The following day, at 7:00am the destroyer HMAS Parramatta left her night patrol to rendezvous with AE1 and conduct a patrol in St George’s Channel to the south and east of the Duke of York Islands. The two vessels met at 8:00am and exchanged signals before proceeding to Cape Gazelle. A further exchange of signals followed during which Parramatta advised AE1 that her orders were to search to the south’ard with submarine AE1and anchor off Herbertshohe at 5:30pm’.
Parramatta then proceeded independently in a southerly direction while AE1 advanced in a NE direction. The weather was hazy and visibility was observed to be between 9 and 10 nautical miles, at times decreasing to 5 miles. Parramatta reported that AE1 was obscured by the haze for some time, as was the nearest land. Given these conditions, Parramatta’s Commanding Officer, Lieutenant William Warren, RAN, considered it advisable not to lose sight of the submarine for too long.
At 12:30pm Parramatta turned to the NW and by 2:30pm she was close to AE1 when the submarine asked by signal: ‘What is the distance of visibility?’ Parramatta responded: ‘About 5 miles’. At 3:20pm the submarine was lost sight of and Parramatta altered course and steamed in the direction she was last seen.
No sign of AE1 was found and it was considered that she must have steamed back to harbour without informing Parramatta.
Consequently, Parramatta proceeded to the NW heading, anchoring off Herbertshohe at 7:00pm.
By 8:00pm the submarine had not returned and Parramatta and her sister ship HMAS Yarra were ordered to search for the submarine. The light cruiser HMAS Sydney, on her way to the west coast, also received instructions to keep a lookout. No trace of AE1 was found, not even the tell-tale shimmer of escaping oil floating on the surface of the water.

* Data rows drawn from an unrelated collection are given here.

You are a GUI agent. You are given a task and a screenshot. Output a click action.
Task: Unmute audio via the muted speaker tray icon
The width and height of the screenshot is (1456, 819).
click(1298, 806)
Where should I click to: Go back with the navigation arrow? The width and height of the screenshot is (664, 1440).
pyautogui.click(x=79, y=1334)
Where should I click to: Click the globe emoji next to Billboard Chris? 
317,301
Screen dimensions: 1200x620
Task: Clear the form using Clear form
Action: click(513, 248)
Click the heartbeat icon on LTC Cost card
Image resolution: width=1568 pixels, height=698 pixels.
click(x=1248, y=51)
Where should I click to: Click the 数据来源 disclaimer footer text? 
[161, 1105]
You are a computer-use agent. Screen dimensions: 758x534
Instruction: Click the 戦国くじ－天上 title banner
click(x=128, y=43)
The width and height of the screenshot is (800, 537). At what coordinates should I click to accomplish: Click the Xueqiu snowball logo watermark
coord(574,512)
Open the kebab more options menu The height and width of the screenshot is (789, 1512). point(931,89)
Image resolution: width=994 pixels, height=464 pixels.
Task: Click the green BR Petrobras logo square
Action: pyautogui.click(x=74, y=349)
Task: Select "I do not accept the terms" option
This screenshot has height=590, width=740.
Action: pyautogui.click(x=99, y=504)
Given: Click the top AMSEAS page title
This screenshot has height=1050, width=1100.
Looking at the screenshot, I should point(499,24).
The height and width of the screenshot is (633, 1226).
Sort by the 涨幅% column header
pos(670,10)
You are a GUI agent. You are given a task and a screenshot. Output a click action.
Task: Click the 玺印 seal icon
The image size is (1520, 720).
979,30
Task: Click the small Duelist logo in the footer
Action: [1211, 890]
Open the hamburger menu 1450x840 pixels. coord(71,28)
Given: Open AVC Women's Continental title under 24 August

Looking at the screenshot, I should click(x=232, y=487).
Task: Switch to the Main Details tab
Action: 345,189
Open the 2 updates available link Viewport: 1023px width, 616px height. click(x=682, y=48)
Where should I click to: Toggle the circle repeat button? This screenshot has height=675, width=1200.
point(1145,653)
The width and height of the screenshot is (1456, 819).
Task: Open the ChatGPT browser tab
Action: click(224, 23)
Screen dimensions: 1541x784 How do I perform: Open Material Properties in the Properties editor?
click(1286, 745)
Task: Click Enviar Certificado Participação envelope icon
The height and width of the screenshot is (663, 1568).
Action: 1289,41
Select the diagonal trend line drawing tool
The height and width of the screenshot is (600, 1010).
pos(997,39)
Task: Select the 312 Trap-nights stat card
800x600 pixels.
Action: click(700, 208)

The loss of AE1 with her entire complement of three officers and 32 sailors was the RAN’s first major tragedy and it marred an otherwise successful operation to seize the German colonies in New Guinea and the South Pacific. It is not known what caused AE1 to disappear without trace and the first of several new searches was conducted in 1976 to establish her location; but until 2017 none of these had been successful.
In December 2017 a new search, using the vessel Fugro Equator located the wreck of AE1 in 300 metres of water off the Duke of York Island group. On 21 December 2017 the Australian Government formally announced that the exact location of the wreck would not be publicly disclosed.